Closed Torxed closed 3 years ago

Torxed commented 3 years ago

Outlining and researching how and if we can incorporate secure boot as a HOOK that's persistent during upgrades etc. I would like to add security increasing options if possible where it doesn't break anything, here is an example:

/etc/pacman.d/hooks/99-secureboot.hook

[Trigger]
Operation = Install
Operation = Upgrade
Type = Package
Target = linux
Target = systemd

[Action]
Description = Signing Kernel for SecureBoot
When = PostTransaction
Exec = /usr/bin/sh -c "/usr/bin/find /boot/ -type f \( -name 'vmlinuz-*' -o -name 'systemd*' \) -exec /usr/bin/sh -c 'if ! /usr/bin/sbverify --list {} 2>/dev/null | /usr/bin/grep -q \"signature certificates\"; then /usr/bin/sbsign --key db.key --cert db.crt --output {} {}; fi' \;"
Depends = sbsigntools
Depends = findutils
Depends = grep

Secure boot has not been supported since 2016 on the install medium, but there are aur packages that does enable secure boot as a hook for builds and upgrades.

There's a few requirements for me to consider this feature:

grazzolini commented 3 years ago

This approach depends on using your own keys for secure boot. While it's a good idea to ditch microsoft keys with your own, this has the potential to break dual boot setups, because the microsoft bootloader requires the MS certs to be at least on secure boot's DB (the efistub binary can have multiple signatures). I would recommend staying away from SB on archinstall if we can avoid that.
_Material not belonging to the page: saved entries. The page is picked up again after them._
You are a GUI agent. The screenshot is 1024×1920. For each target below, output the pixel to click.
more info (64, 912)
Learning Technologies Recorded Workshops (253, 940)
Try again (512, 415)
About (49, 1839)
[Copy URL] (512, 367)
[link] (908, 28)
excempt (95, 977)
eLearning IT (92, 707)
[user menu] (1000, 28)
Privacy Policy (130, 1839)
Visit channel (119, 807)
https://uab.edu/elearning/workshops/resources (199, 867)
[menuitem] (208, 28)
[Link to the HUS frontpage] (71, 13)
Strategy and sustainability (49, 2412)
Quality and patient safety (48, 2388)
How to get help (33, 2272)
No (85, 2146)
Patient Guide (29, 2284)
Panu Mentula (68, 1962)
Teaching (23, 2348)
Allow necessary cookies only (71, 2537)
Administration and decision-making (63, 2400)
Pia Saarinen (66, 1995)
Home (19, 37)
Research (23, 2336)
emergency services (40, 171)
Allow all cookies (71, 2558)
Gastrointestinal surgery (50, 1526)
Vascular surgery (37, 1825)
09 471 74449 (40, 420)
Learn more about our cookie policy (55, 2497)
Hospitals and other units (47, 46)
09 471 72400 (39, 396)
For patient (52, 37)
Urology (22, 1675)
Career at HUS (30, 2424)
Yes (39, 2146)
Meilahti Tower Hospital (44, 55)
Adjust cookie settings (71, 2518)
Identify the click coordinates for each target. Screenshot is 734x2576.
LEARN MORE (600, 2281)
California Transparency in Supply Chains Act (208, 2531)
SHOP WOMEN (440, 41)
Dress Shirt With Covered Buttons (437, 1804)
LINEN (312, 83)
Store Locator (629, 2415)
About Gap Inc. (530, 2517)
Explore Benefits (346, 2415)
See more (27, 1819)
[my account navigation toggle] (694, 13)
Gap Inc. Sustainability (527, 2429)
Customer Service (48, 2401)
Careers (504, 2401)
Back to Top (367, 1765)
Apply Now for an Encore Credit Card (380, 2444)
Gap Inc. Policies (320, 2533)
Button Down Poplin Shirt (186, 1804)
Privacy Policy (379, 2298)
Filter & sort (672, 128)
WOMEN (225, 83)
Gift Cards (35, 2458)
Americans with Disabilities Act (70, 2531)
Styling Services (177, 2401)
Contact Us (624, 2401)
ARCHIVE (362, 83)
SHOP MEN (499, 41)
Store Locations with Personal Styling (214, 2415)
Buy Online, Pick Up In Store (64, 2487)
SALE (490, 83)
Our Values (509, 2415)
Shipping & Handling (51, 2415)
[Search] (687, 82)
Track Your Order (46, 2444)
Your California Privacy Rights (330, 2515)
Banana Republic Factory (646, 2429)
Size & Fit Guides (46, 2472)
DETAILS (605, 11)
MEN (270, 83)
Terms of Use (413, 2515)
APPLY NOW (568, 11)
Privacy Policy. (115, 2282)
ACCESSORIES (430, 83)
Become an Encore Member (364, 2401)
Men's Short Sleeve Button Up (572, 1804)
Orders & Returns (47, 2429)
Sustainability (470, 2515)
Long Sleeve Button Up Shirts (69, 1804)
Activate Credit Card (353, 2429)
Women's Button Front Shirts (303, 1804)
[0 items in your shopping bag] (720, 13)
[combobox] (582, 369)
Torxed commented 3 years ago

This approach depends on using your own keys for secure boot. While it's a good idea to ditch microsoft keys with your own, this has the potential to break dual boot setups, because the microsoft bootloader requires the MS certs to be at least on secure boot's DB (the efistub binary can have multiple signatures). I would recommend staying away from SB on archinstall if we can avoid that.

That sounds familiar. I will go on yours and others recommendations here as I have no knowledge myself on manual secure boot configuration (other than what RedHat and others have done). Perhaps this can be parked as a "Addon" alternative in a separate repo (like some of the other ideas) :)

grazzolini commented 3 years ago

Red Hat uses shim, as far as I know. That's the standard way of getting secure boot on linux with MS keys. Of course, it would be lovely if we can get SB automated with archinstall, but, in my opinion this is a messy subject, which would be better handled as a plugin or addon, and not as part of the core lib.

Torxed commented 3 years ago

Will implement this as a plugin in the future. The core code will not contain secure boot unless the future of Linux and signing keys become a standardized thing and easily supported with for instance systemd-bootctl or something.